Youth from the Cross-Community Engagement (CCE) program in Jersey City joined nearly 100 people to rally in support of stopping a recent rise in violent attacks in the U.S. city. The vigil, held on April 4, was assembled in the wake of an especially devastating week in which eight people were shot, including a child who was only 13 years old.

“This isn’t about politics, this is about saving the community.”

Youth who have been engaged in CCE over the course of the last six months elected violence in their city as the target issue for the third and final phase of the program and have been conducting joint-community efforts to address the problem in Jersey City.

Now entering its third phase, the pilot program for CCE in Jersey City, which was named the most diverse city in the United States as of 2017, engages at-risk middle and high school age youth from two ethnic groups to participate in a series of workshops, field trips and activities designed to build cross-cultural relationships. This unique program, commenced in July of 2016, utilizes leaders of faith, government and nonprofit to mentor 30 Latino and African American youth to identify and impact identity-based attitudes and behaviors.

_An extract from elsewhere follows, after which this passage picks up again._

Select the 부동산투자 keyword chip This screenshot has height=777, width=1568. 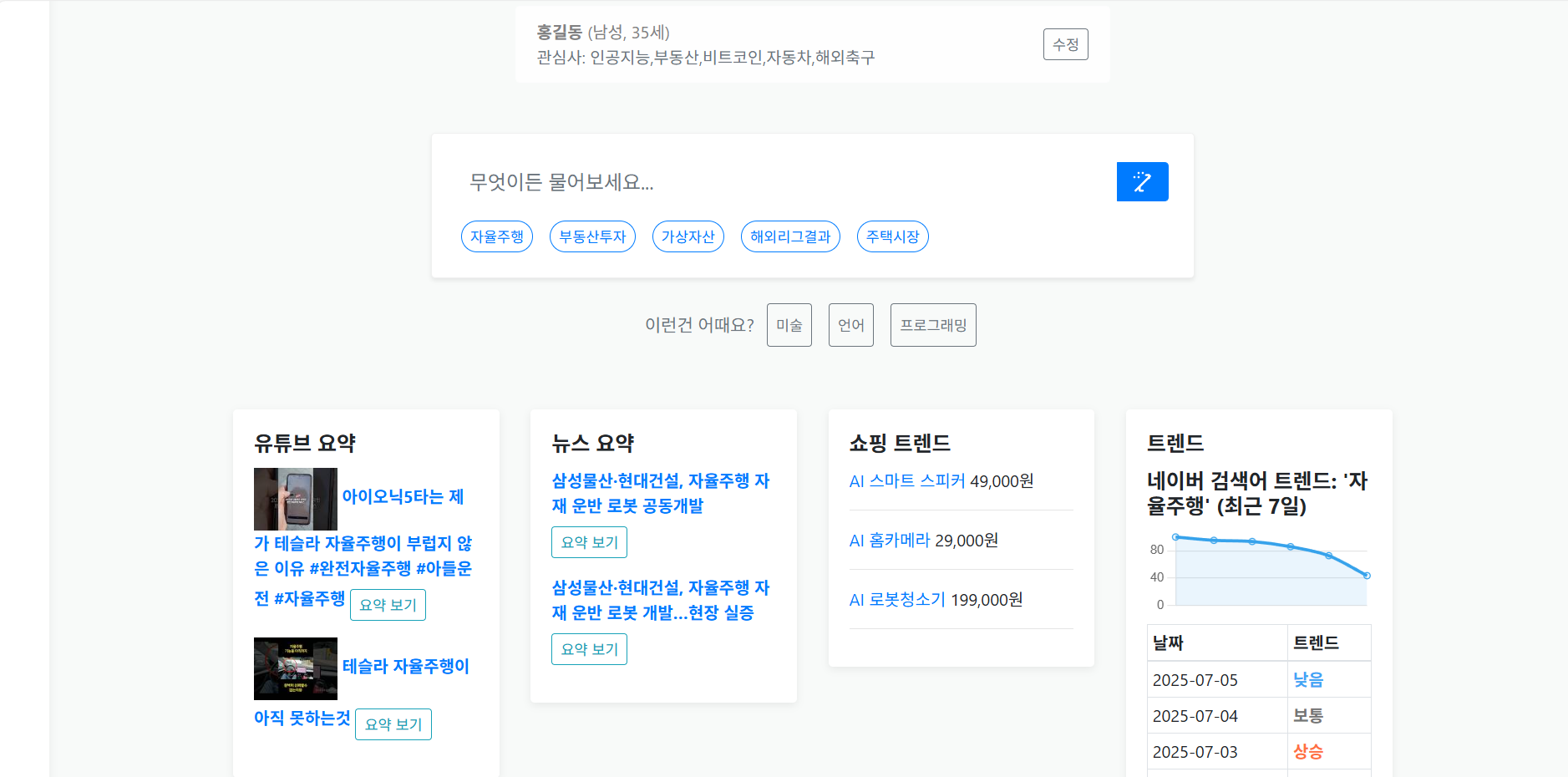tap(592, 236)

Youth of Cross-Community Engagement speak at a vigil following a series of violent crimes in Jersey City

Among the CCE youth was Denise, who voiced her condolences and encouragement to the community at the vigil. “People should be able to walk or drive places safely; to get home safely, without being shot, or murdered or hurt,” the young middle school student said, “We should rise up today. It begins with us.”

A stark contrast to the tension between law enforcement and citizens prevalent in recent years within the United States, one of CCE’s lead partners, Detective Doris Johnson, has developed a strong relationship with the youth as a mentor and role model, displaying the power of dialogue and a vision based on common values. Detective Johnson commended the young leaders and the gathering saying, “This isn’t about politics, this is about saving the community.”

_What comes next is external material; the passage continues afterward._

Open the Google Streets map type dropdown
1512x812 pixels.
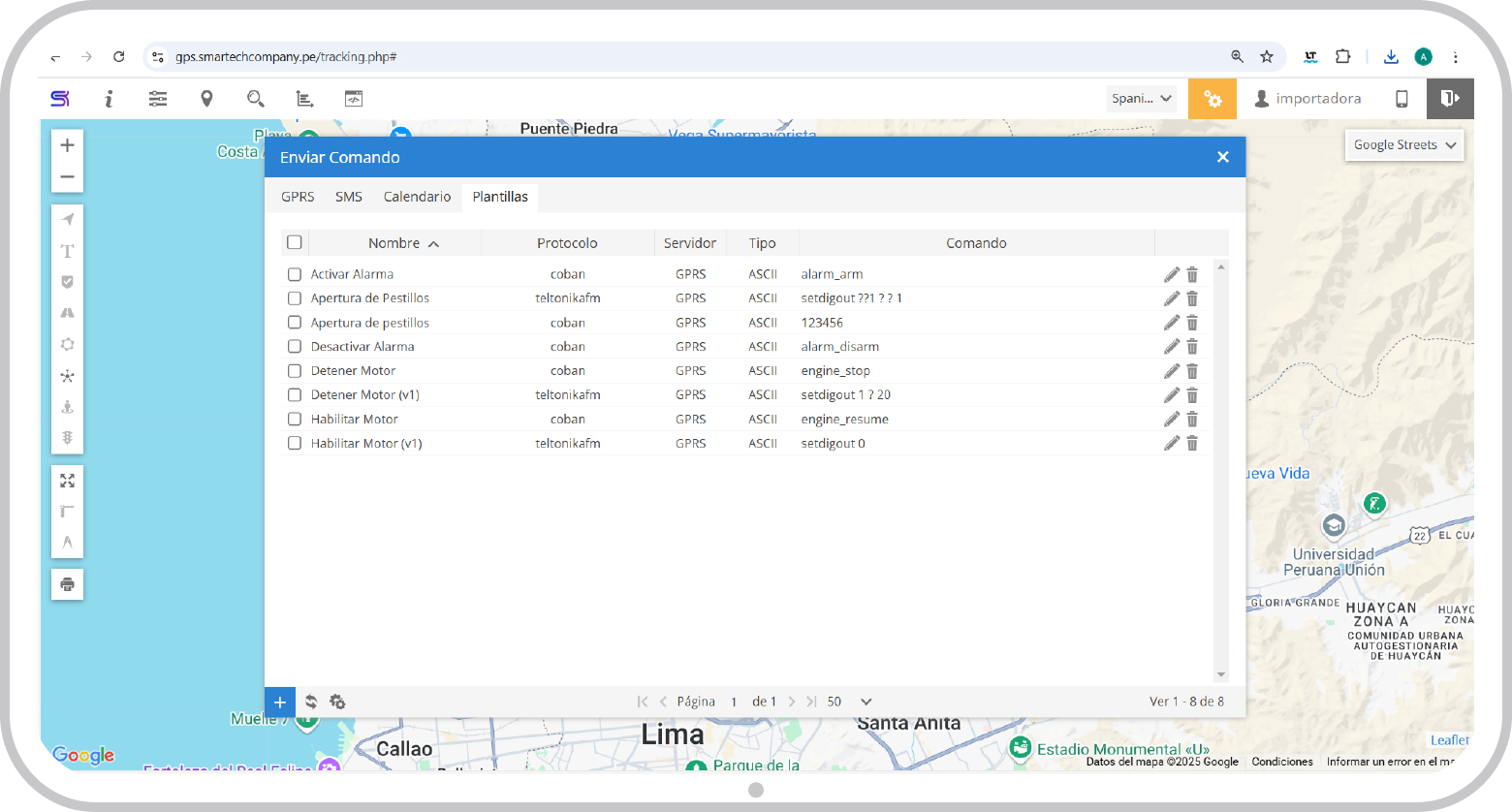pos(1403,145)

By addressing the source of identity-based conflict in their communities, participants in CCE are demonstrating a proactive approach in bridging communication across barriers of race, religion and social standing in their community.

CCE completed their first phase in November of 2016, culminating in the introduction of the two separate ethnic groups to each other. Since then, the youth have continued their series of contact meetings and are now spreading the message of the power of cross-community engagement in their community through their own “Stop Violence in Jersey City Campaign,” which launched on April 14. CCE youth will visit schools, local police departments and City Hall to promote their campaign.